PROBLEM TO SOLVE: Please express the lines from the one containing "Click the green encryption shield icon" through the end of the lines, inclusive, as a two-column CSV with the columns text and answer. Give one row for each answer, with each value in a single quoted field, line breaks turned into spaces, and the pictures left out.

::::

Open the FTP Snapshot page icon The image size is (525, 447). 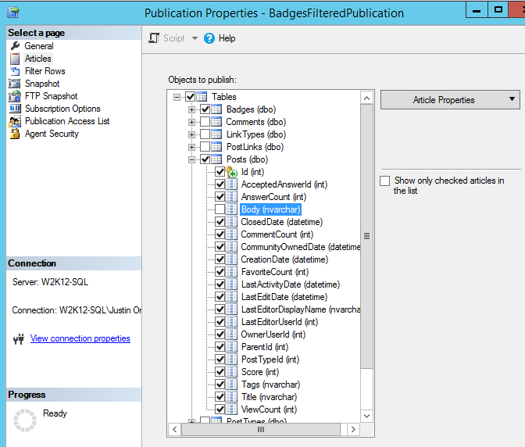pyautogui.click(x=15, y=96)
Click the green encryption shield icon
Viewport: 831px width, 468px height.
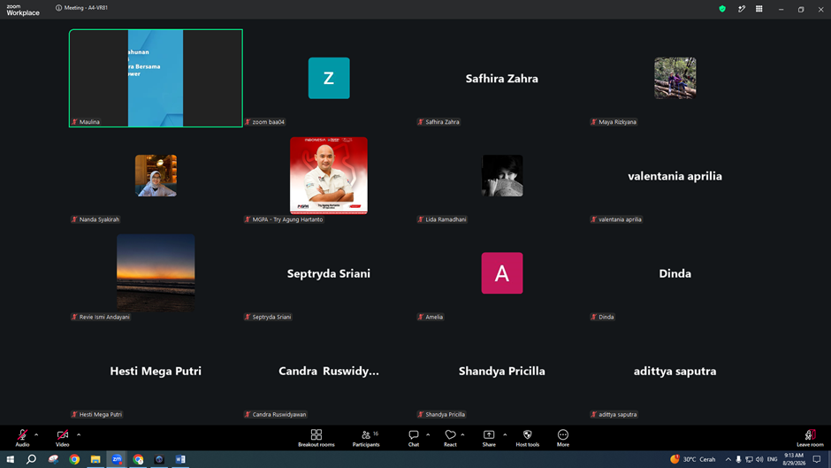point(722,9)
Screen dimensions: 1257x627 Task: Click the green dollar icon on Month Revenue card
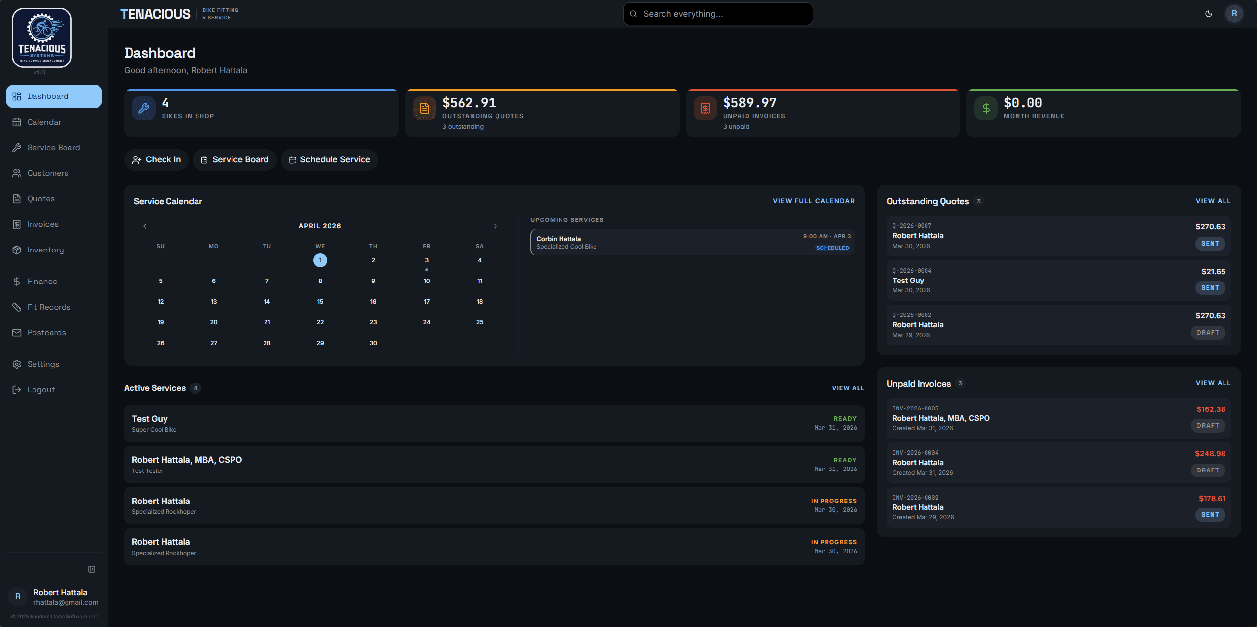point(985,108)
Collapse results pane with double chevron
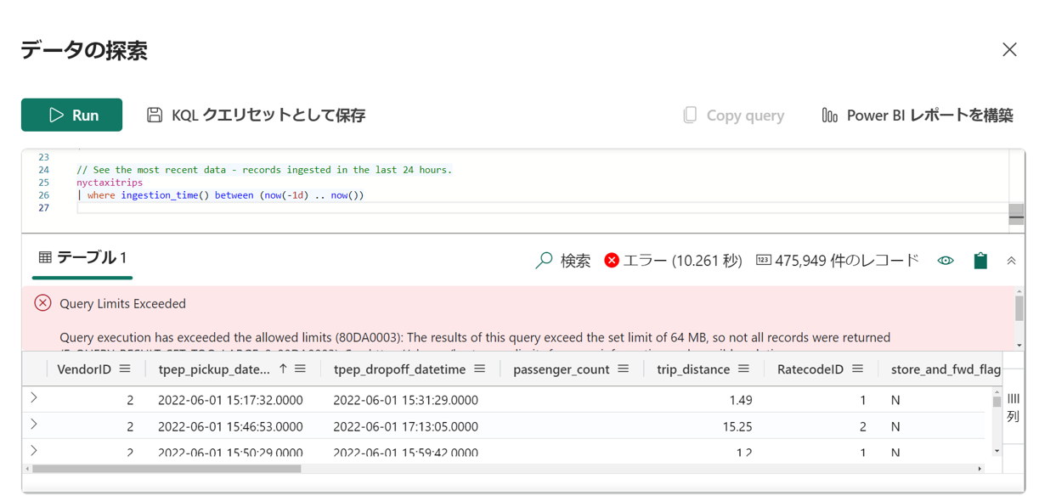Screen dimensions: 1039x501 1011,261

::::

SOLVED EXERCISE:
text,answer
"Click the green encryption shield icon Viewport: 831px width, 468px height.","point(722,9)"
"Screen dimensions: 1257x627 Task: Click the green dollar icon on Month Revenue card","point(985,108)"
"Collapse results pane with double chevron","Screen dimensions: 1039x501 1011,261"